SNPs are the most abundant source of genetic variation and the most elemental difference between genotypes, preferable to SSRs for many applications (Wang et al., 1998; Altshuler et al., 2000) and steadily becoming more economical to the genotype. Large scale projects in such model organisms as human, Oryza sativa and Arabidopsis thaliana are driving the development of low-cost, high-efficiency genotyping (Langridge and Fleury, 2011). The diploid A and D genomes are progenitors of tetraploid cotton At and Dt subgenomes. SNPs between two diploid A species, or two diploid D species are useful in gene discovery and mapping within the respective diploid genomes. Indeed, the two A genome species and two D genome species studied in this research were each used to construct genetic maps (Brubaker et al., 1999; Rong et al., 2004; Desai et al., 2006).

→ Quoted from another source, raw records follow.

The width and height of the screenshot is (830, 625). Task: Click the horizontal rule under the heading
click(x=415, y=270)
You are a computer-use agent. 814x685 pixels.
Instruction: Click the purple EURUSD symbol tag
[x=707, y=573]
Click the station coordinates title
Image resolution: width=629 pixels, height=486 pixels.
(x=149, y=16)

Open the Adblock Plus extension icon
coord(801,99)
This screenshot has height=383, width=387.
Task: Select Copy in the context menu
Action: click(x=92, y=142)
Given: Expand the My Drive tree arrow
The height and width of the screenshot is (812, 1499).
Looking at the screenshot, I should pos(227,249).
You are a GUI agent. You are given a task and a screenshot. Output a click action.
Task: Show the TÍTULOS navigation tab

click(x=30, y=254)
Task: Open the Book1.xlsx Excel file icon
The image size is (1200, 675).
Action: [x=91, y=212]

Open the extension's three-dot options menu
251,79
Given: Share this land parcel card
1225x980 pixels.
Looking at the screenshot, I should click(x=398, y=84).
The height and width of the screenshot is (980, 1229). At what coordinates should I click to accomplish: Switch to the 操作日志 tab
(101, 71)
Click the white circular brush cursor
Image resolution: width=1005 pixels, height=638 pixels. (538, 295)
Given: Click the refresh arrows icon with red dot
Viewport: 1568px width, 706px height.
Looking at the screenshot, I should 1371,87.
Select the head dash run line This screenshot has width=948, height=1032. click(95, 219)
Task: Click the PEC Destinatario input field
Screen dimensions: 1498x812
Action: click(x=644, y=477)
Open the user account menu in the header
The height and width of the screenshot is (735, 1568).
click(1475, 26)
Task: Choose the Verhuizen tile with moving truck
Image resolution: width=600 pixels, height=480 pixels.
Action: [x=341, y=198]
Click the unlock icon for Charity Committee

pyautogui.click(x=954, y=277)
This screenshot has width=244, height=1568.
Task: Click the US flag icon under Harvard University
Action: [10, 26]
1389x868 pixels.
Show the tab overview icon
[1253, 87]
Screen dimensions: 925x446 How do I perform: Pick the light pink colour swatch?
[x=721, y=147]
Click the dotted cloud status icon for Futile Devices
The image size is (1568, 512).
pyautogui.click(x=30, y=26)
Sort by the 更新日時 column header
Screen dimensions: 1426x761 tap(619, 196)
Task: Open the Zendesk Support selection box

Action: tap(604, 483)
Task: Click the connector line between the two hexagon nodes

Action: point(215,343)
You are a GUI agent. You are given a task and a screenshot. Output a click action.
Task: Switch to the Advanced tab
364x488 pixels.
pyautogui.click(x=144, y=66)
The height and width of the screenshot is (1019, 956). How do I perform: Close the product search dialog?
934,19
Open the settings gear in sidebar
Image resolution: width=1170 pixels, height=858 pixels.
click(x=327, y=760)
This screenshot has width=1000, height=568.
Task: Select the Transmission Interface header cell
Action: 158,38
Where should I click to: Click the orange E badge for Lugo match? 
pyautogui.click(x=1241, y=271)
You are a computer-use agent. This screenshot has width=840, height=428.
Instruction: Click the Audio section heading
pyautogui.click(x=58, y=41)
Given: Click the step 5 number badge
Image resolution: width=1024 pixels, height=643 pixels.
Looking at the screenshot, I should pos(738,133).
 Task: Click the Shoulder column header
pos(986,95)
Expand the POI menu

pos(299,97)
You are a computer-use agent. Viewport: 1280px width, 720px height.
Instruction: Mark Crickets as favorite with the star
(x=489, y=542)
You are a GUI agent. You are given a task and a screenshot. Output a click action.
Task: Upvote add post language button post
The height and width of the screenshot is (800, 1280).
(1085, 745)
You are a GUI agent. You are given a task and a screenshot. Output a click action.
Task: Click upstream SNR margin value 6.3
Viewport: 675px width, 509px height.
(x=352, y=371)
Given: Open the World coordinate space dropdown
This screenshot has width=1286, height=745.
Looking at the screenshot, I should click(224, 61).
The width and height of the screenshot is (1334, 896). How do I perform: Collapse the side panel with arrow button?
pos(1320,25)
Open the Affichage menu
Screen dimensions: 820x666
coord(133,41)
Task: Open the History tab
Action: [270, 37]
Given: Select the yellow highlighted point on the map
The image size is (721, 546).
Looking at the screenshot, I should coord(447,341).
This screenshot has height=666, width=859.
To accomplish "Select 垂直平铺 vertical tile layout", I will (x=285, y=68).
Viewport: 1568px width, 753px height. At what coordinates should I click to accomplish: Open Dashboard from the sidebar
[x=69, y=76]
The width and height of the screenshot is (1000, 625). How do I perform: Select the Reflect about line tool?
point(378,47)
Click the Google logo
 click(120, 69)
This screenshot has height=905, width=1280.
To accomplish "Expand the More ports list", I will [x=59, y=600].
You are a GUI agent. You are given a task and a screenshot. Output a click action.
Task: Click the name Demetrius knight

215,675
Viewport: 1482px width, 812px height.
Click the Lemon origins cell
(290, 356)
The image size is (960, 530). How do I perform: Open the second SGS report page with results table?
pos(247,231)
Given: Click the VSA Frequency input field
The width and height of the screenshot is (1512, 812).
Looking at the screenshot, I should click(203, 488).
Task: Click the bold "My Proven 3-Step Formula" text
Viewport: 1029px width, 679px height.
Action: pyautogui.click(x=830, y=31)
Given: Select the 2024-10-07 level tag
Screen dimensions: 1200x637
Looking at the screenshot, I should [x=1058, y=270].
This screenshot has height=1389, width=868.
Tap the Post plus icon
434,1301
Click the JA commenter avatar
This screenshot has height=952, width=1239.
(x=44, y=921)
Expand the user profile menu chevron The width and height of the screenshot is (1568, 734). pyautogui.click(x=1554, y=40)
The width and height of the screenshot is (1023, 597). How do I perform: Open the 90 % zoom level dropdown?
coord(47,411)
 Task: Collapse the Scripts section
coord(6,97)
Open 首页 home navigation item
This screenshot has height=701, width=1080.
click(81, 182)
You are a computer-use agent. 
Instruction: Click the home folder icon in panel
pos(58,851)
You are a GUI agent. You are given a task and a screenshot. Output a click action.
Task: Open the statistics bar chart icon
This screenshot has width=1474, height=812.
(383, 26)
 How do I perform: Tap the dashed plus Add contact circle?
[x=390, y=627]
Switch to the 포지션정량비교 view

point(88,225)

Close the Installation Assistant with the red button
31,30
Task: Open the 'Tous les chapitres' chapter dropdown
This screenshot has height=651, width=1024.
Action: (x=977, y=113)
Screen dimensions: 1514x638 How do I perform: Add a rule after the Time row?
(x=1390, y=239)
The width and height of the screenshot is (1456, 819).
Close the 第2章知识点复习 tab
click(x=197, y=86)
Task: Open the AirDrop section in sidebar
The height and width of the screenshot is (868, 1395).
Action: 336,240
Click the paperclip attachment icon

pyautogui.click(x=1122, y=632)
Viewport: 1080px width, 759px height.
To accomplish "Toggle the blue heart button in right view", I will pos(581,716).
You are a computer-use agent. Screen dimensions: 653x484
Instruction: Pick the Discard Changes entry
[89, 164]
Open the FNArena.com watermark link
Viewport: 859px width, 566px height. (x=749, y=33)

Loci that are monomorphic within A or D genome types, but polymorphic between genome types, may be of practical importance for identifying locus-specific markers in tetraploid cottons including leading cultivars. Although some loci that are monomorphic within genome types may be evolutionarily constrained at the diploid level, the presence of a homologous copy may render them less constrained at the tetraploid level. Although SNP frequencies within A or D genomes are the lowest of the 15 possible pair wise comparisons in this study, we nonetheless identified a total of 1229 SNPs from 423 sequence-tagged sites that differentiated between the A and D genome types. At these loci, genome-specific primers or oligonucleotides might be designed, simplifying SNP discovery in tetraploid cottons by mitigating the complication of having a second homologous copy of the locus present elsewhere in the genome. Specific amplification of the At or Dt genome loci from different tetraploid genotypes may facilitate the discovery of allelic sequence diversity which can be used in genetic and evolutionary studies.

Data archiving

Data have been deposited at Dryad: doi:10.5061/dryad.fb5hk394.